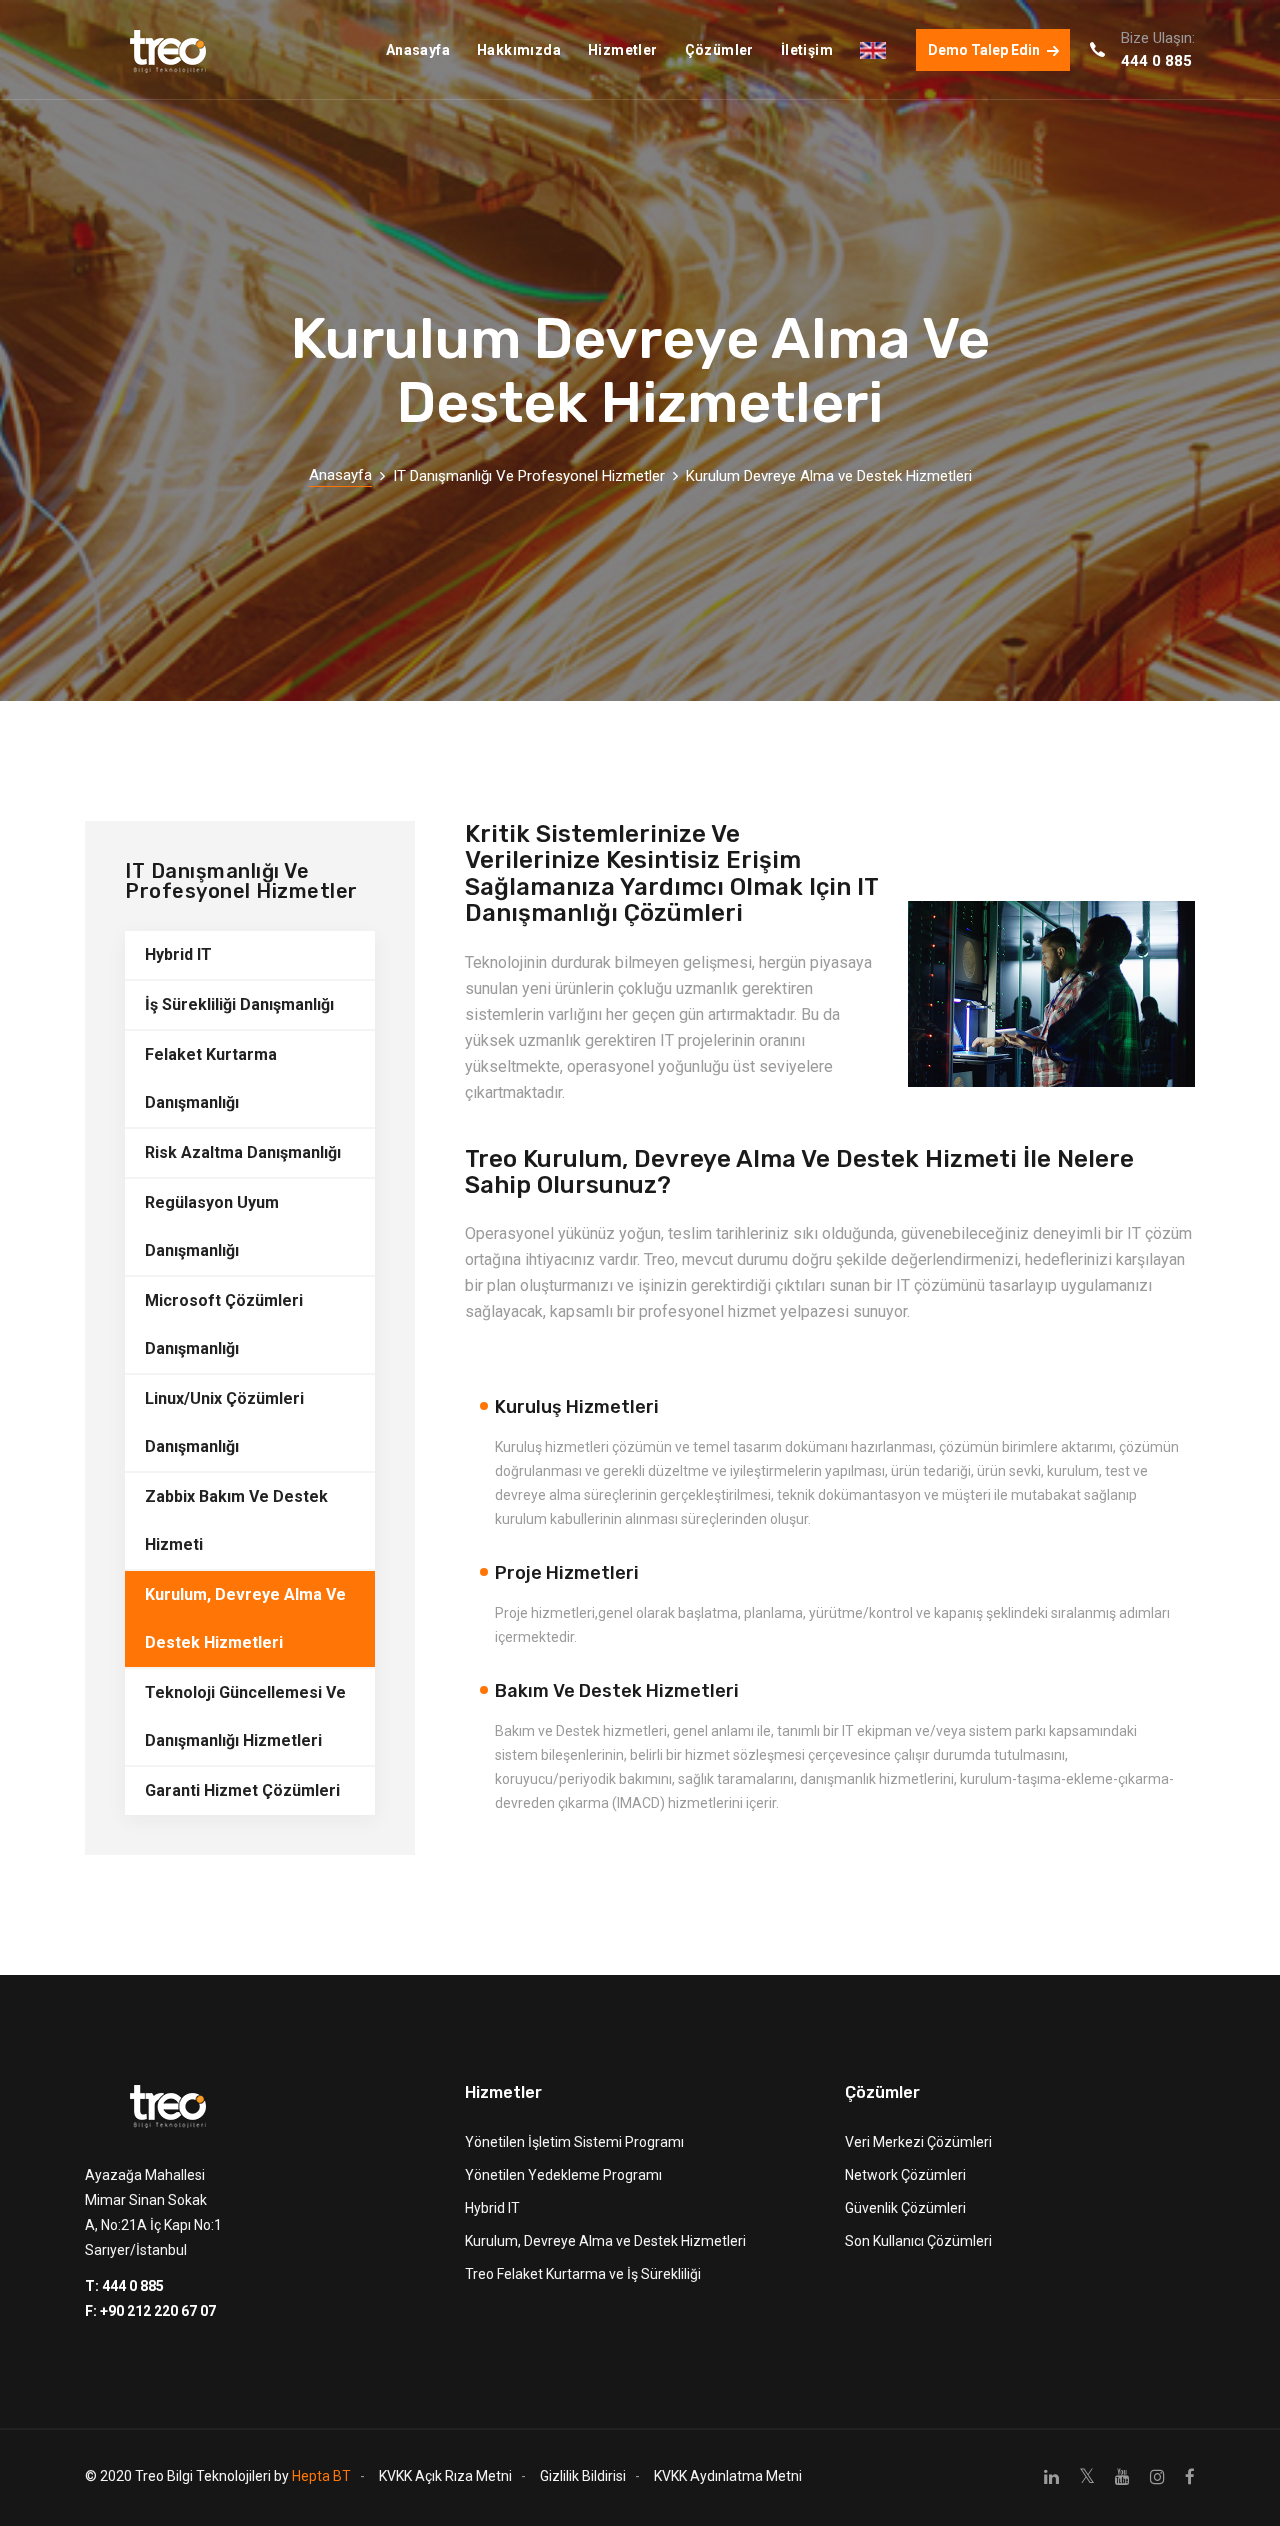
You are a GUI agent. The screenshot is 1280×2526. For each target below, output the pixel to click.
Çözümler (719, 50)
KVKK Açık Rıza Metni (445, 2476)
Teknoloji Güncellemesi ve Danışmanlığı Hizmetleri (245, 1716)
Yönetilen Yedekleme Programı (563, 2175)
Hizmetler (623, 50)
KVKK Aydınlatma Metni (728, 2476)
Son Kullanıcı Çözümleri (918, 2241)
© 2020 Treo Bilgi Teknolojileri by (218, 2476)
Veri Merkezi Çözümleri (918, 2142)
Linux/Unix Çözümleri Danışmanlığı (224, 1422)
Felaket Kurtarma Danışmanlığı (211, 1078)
=======
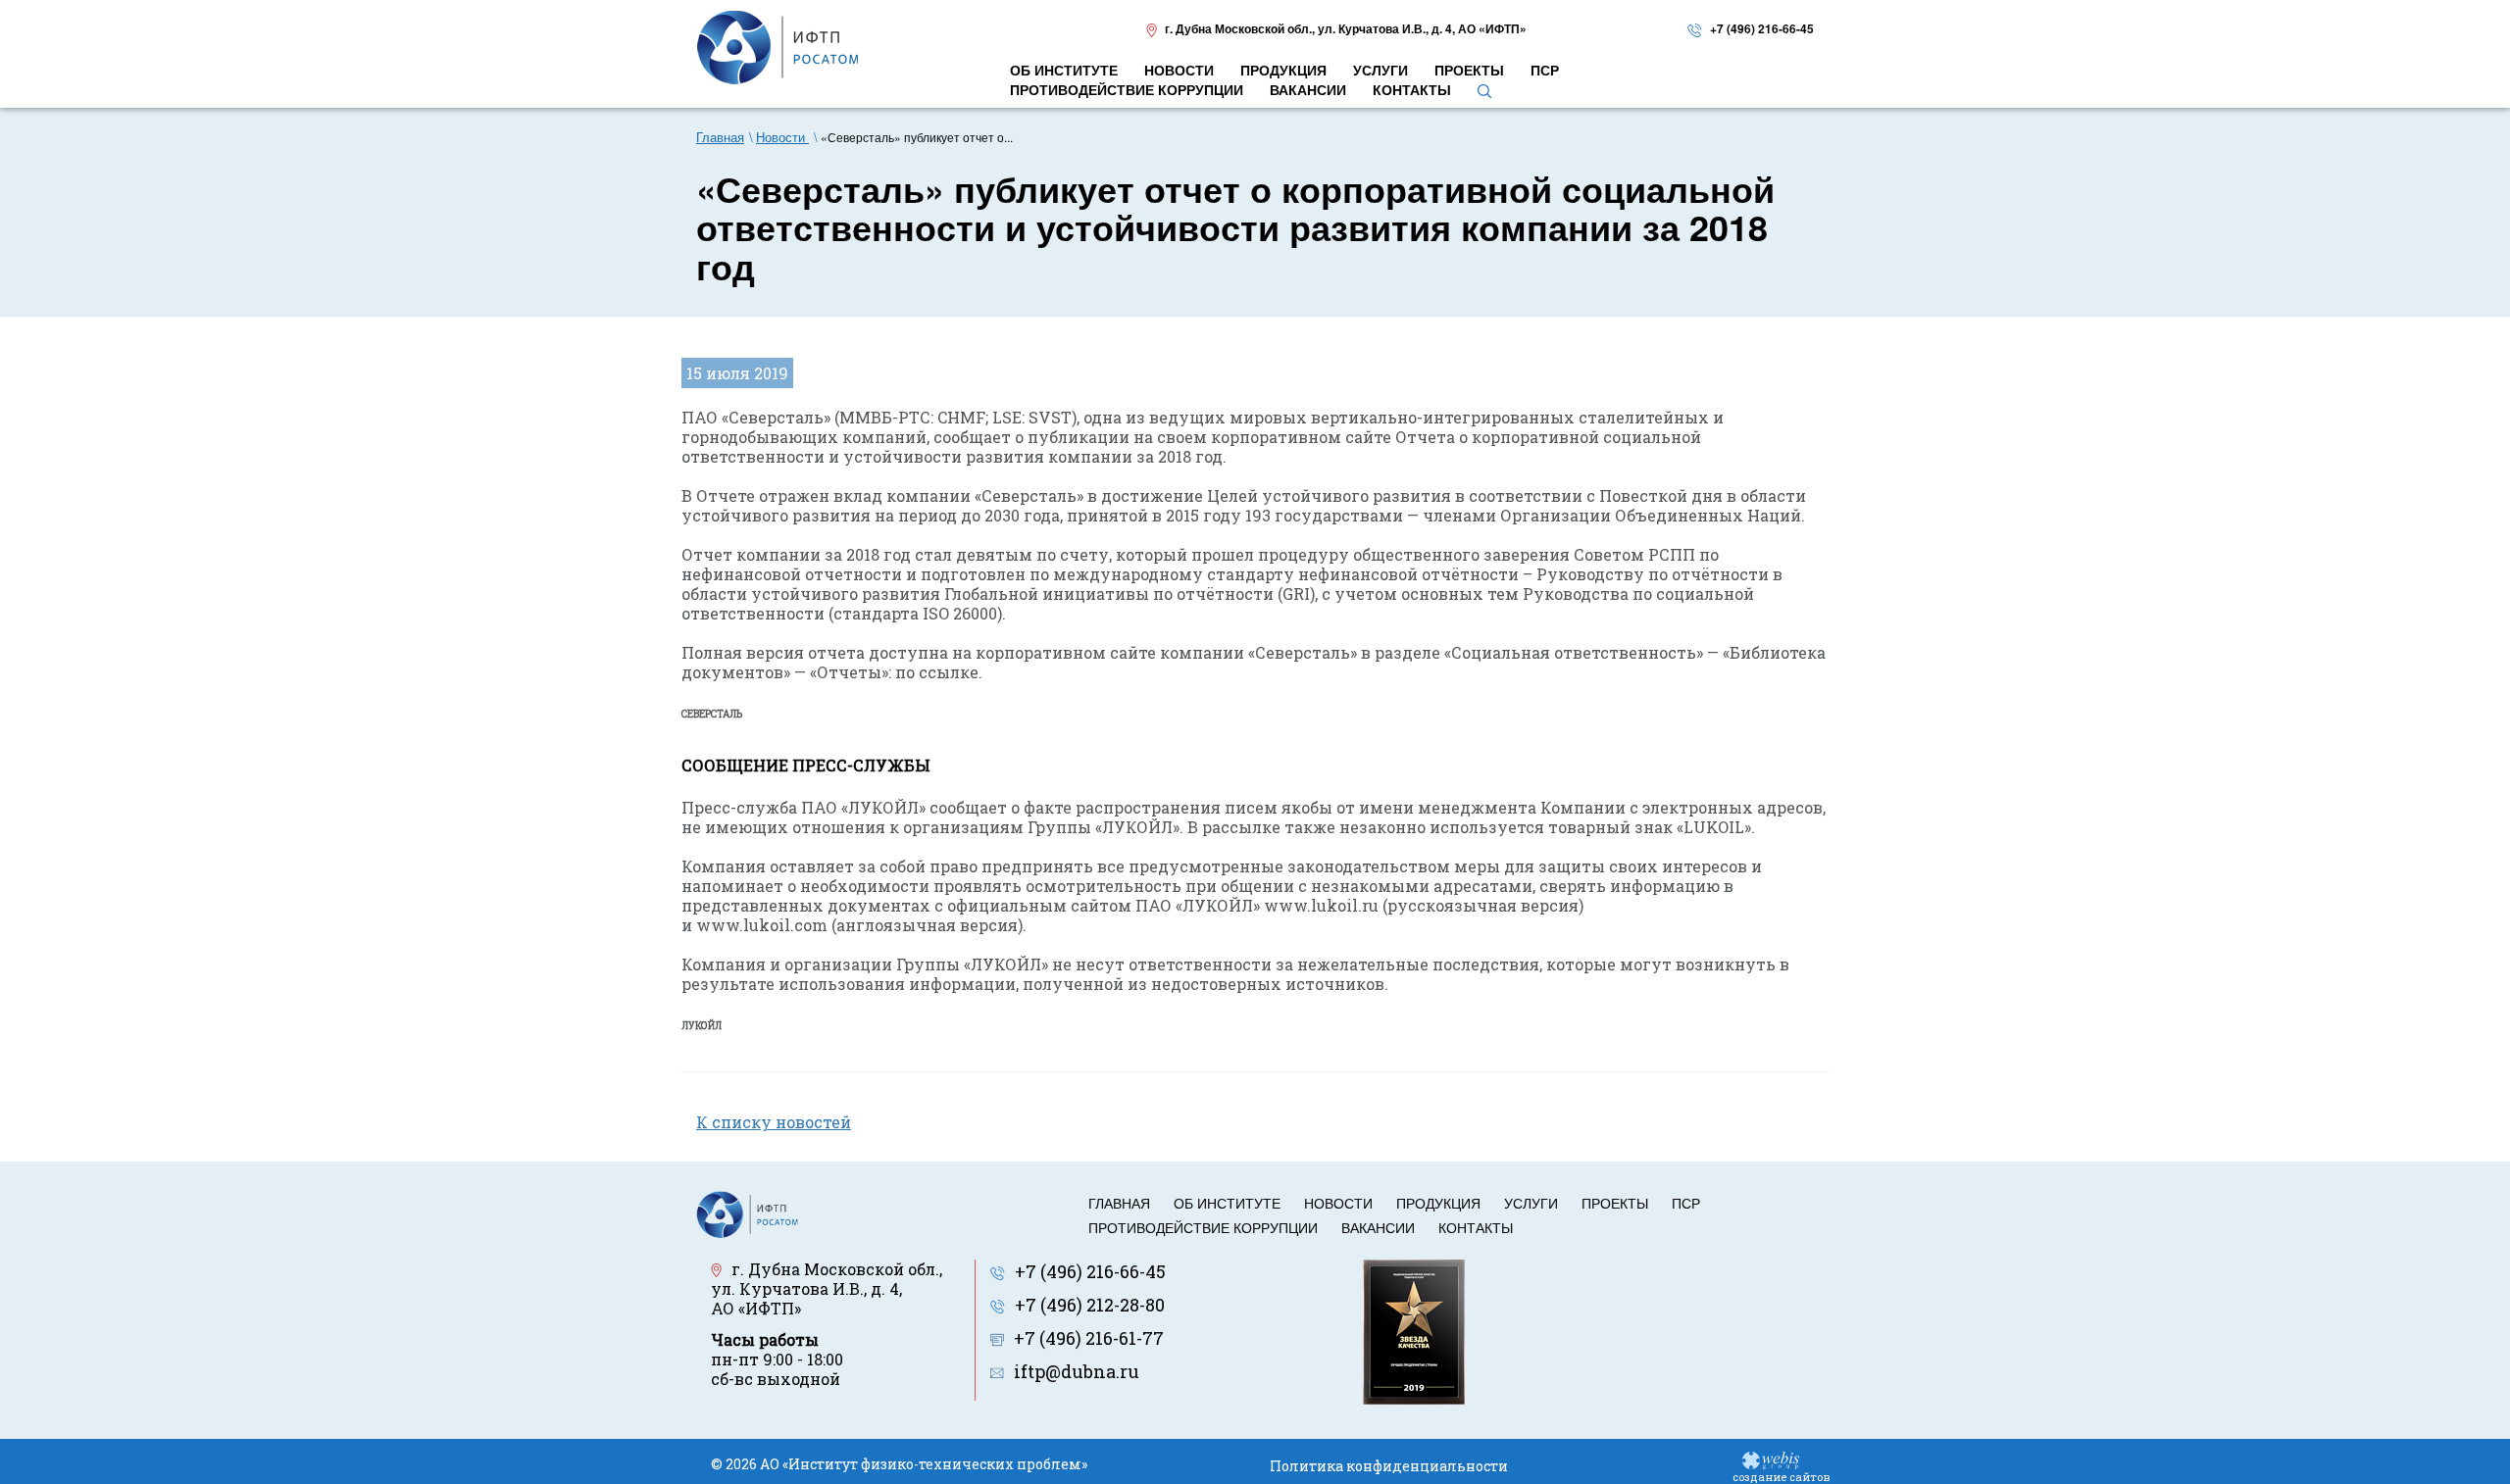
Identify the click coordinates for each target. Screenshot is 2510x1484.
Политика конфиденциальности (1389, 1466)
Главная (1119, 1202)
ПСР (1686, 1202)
=======
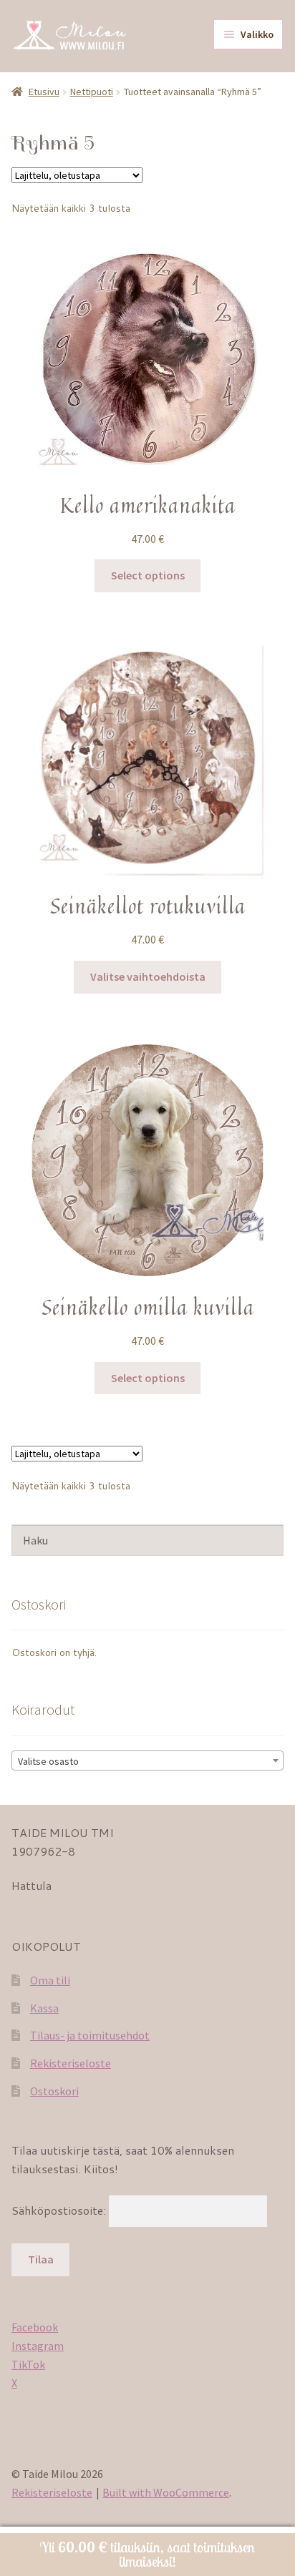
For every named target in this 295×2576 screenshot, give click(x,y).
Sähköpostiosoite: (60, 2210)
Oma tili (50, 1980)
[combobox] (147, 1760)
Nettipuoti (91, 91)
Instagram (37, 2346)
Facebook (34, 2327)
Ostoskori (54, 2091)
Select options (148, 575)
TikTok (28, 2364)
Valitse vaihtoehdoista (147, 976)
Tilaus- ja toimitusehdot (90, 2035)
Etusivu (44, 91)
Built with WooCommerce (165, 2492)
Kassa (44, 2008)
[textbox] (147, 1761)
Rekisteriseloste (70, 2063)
=======
• The task:
Of the entries listed above, reproduce only the lines starting at the line containing "KVKK Aydınlatma Metni (728, 2476)" and ending at the line containing "Felaket Kurtarma Danışmanlığı (211, 1078)". Include both, exactly as they stand.

• Written answer:
KVKK Aydınlatma Metni (728, 2476)
Son Kullanıcı Çözümleri (918, 2241)
© 2020 Treo Bilgi Teknolojileri by (218, 2476)
Veri Merkezi Çözümleri (918, 2142)
Linux/Unix Çözümleri Danışmanlığı (224, 1422)
Felaket Kurtarma Danışmanlığı (211, 1078)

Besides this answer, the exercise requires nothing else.